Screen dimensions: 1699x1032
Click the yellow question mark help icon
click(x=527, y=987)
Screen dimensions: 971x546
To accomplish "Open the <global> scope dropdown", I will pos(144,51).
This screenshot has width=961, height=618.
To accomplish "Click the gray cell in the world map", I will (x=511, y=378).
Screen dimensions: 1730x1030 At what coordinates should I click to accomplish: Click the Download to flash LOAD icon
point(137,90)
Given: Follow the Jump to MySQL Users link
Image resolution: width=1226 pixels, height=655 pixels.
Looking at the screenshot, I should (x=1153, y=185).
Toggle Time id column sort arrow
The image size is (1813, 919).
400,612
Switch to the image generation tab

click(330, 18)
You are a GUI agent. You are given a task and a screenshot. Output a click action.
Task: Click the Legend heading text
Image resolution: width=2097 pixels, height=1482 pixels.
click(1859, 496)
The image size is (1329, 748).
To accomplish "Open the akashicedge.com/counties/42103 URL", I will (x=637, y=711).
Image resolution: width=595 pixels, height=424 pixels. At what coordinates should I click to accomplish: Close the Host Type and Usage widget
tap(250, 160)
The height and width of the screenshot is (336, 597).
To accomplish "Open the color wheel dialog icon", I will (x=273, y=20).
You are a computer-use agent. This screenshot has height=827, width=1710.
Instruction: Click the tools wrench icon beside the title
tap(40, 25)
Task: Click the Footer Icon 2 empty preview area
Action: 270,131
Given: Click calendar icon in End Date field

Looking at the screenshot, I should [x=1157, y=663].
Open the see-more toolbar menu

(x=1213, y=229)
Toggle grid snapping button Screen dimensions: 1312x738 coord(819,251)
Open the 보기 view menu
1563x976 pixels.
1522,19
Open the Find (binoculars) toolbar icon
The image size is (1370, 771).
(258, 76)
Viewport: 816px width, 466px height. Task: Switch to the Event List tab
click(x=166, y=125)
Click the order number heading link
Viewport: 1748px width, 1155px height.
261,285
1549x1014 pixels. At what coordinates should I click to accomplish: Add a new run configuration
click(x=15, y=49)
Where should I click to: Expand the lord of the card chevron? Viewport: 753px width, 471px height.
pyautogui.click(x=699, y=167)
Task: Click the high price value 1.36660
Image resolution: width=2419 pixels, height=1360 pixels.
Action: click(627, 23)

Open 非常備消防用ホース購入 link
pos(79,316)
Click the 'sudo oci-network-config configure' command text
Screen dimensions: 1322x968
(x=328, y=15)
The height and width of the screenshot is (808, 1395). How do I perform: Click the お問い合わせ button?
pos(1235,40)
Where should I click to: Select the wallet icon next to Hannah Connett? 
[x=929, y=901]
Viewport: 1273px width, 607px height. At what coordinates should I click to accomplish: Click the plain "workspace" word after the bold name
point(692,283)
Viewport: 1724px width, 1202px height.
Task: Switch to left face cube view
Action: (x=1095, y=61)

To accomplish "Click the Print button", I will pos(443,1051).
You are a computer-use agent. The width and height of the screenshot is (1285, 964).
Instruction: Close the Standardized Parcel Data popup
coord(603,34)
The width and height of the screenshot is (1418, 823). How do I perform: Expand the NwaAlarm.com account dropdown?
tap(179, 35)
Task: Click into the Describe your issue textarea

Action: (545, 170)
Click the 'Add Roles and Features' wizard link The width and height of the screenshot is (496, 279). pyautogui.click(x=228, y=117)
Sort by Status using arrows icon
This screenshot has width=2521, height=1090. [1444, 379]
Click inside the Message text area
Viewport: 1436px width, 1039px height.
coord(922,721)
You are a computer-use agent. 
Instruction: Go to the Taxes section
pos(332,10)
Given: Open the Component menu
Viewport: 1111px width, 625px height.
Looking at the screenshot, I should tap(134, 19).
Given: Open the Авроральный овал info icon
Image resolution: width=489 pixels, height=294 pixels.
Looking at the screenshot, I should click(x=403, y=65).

•••

▶ PROBLEM TO WORK ON: Copy out every line from the data above that has "will" in it.

▶ RESULT OF THE EXERCISE:
To accomplish "Open the <global> scope dropdown", I will pos(144,51).
To accomplish "Click the gray cell in the world map", I will (x=511, y=378).
To accomplish "Open the akashicedge.com/counties/42103 URL", I will (x=637, y=711).
To accomplish "Open the color wheel dialog icon", I will (x=273, y=20).
To accomplish "Click the Print button", I will pos(443,1051).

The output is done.